- Abezhdan Location within Iran
- Coordinates: 32°03′56″N 49°27′16″E﻿ / ﻿32.06556°N 49.45444°E
- Country: Iran
- Province: Khuzestan
- County: Andika
- District: Abezhdan

Population (2016)
- • Total: 1,673
- Time zone: UTC+3:30 (IRST)

= Abezhdan, Andika (city) =

City in Khuzestan province, Iran

Abezhdan (ابژدان) (Note: Formerly the village of Jafarabad, also romanized as Ja‘farābād) is a city in, and the capital of, Abezhdan District of Andika County, Khuzestan province, Iran. It also serves as the administrative center for Abezhdan Rural District.

==Demographics==
===Population===
At the time of the 2006 National Census, the population (as the village of Jafarabad) was 1,021 in 196 households, when it was in Abezhdan Rural District of the former Andika District of Masjed Soleyman County.

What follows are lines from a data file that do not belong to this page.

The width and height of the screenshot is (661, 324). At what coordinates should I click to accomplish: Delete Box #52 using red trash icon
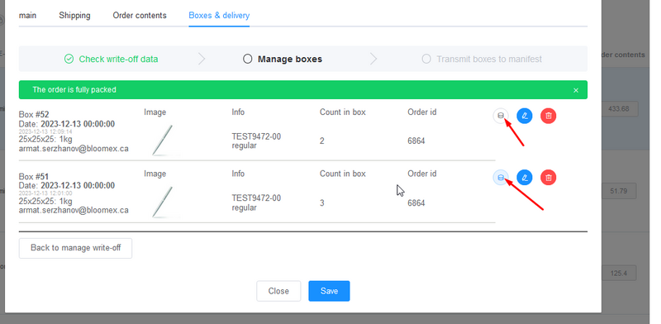point(549,116)
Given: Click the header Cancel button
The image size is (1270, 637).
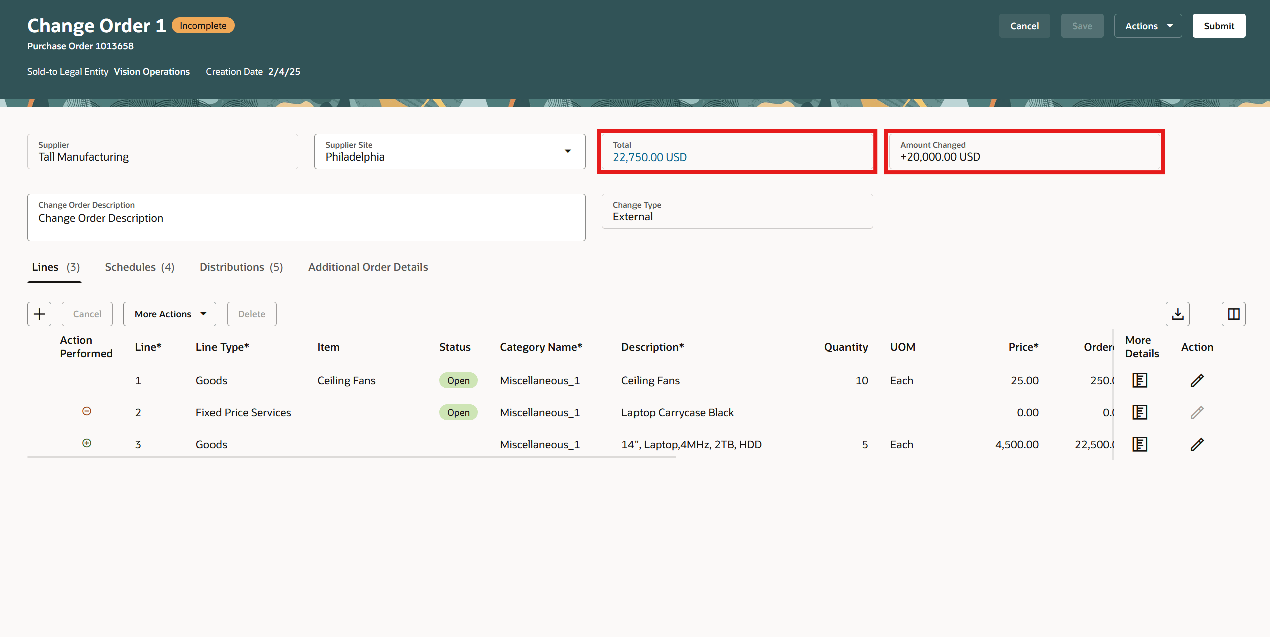Looking at the screenshot, I should (1024, 26).
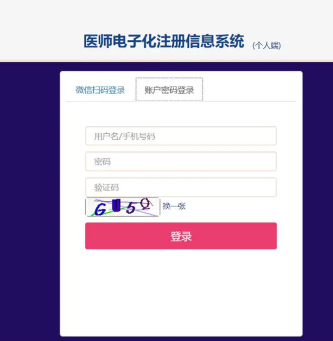The image size is (333, 341).
Task: Click the Q character in the captcha
Action: click(146, 204)
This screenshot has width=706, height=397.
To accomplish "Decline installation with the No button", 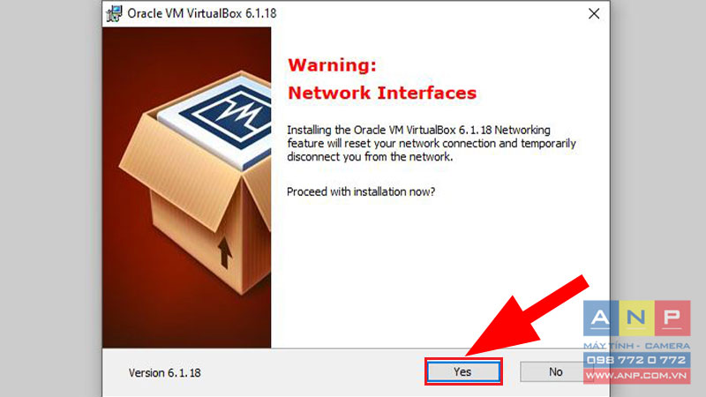I will point(556,371).
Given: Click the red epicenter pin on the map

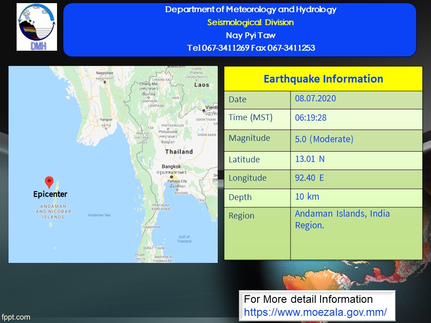Looking at the screenshot, I should (x=49, y=182).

The following census in 2011 counted 1,107 people in 253 households, by which time the district had been separated from the county in the establishment of Andika County. The rural district was transferred to the new Abezhdan District. The 2016 census measured the population as 1,673 inhabitants in 420 households, by which time the village had merged with the villages of Abezhdan, Naser Khosrow, Shahrak-e Yaser, and Yek Borji. Jafarabad was elevated to city status as Abezhdan.